Operators re-evaluate plans. One cannot overemphasize the effect that this levy will have on offshore operators. In May 27 comments to UK state broadcaster BBC, and restated by Petroleum Economist, Michael Hewson, chief market analyst at financial services firm CMC Markets, said, “We have already had BP announce, in the past 24 hours, that is is now reviewing all of its investment in the UK economy in the aftermath of this decision, simply on the basis that it is not a one-off tax. Most of the companies in the North Sea, like Enquest or Serica Energy, get all their profits from UK waters; smaller operators will be hardest-hit.”
In similar comments to BBC and restated by Petroleum Economist, Nathan Piper, head of oil and gas research at Investec, said the expectation in the industry had been for “some sort of one-off windfall tax coming down the track. However, the policy presented yesterday is a multi-year windfall tax on an industry which is cyclical.
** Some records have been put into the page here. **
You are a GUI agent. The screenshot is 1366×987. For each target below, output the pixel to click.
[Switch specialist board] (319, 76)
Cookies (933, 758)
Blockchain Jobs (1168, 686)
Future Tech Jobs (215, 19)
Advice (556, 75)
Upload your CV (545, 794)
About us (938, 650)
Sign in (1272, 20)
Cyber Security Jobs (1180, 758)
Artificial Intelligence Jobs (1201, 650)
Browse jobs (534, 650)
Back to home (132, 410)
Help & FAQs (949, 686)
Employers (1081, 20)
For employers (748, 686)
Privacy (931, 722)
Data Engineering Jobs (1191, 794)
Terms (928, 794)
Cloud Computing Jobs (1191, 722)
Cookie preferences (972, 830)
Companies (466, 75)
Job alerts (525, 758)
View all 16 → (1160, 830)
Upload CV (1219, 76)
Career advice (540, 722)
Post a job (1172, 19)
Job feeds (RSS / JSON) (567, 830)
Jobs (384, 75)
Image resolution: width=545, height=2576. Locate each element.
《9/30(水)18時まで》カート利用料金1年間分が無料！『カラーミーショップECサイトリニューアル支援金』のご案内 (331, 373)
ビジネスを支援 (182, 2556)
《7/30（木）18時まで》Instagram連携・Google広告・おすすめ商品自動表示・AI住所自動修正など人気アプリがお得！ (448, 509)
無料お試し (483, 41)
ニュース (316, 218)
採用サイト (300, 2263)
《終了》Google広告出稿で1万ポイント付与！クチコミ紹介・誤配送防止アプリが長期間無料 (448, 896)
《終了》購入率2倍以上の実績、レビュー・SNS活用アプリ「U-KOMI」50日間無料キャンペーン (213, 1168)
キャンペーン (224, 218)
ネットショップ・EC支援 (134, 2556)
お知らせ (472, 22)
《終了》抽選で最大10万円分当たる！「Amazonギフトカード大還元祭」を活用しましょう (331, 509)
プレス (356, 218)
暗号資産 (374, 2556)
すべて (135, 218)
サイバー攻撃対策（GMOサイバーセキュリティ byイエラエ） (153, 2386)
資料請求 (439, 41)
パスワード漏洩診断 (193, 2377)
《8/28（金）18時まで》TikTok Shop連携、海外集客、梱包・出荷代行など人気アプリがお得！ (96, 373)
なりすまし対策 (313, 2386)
Changing the fiscal terms in such a handbrake fashion is only going to damage investment levels in the UK North Sea.”
In a somewhat different tone, Reuters talked to a Shell spokesperson, who said, “We have consistently emphasized the importance of a stable environment for long-term investment.” That spokesperson called the investment-linked tax relief measure a “critical principle” of the tax measure.
Final thoughts. The recent oil and gas moves by Johnson’s administration are not at all what someone would expect from a “conservative regime,” and they belie his party’s label. By normal standards, such moves smack of something that would come from a Labour regime. Indeed, these policy decisions smell like something that would be embraced by the Biden administration, here in the U.S. Perhaps Labour’s economic policy chief, Rachel Reeves, is accurate in saying that “the Conservatives are doing it (imposing a windfall tax), because they needed a new headline.” It is curious that this announcement has come at a time when Johnson would like to keep the conversation away from a damaging report that details a series of illegal lockdown parties at his Downing Street office. Let’s hope that someone in his regime regains their proper senses before real damage is done to the UK’s upstream oil and gas sector.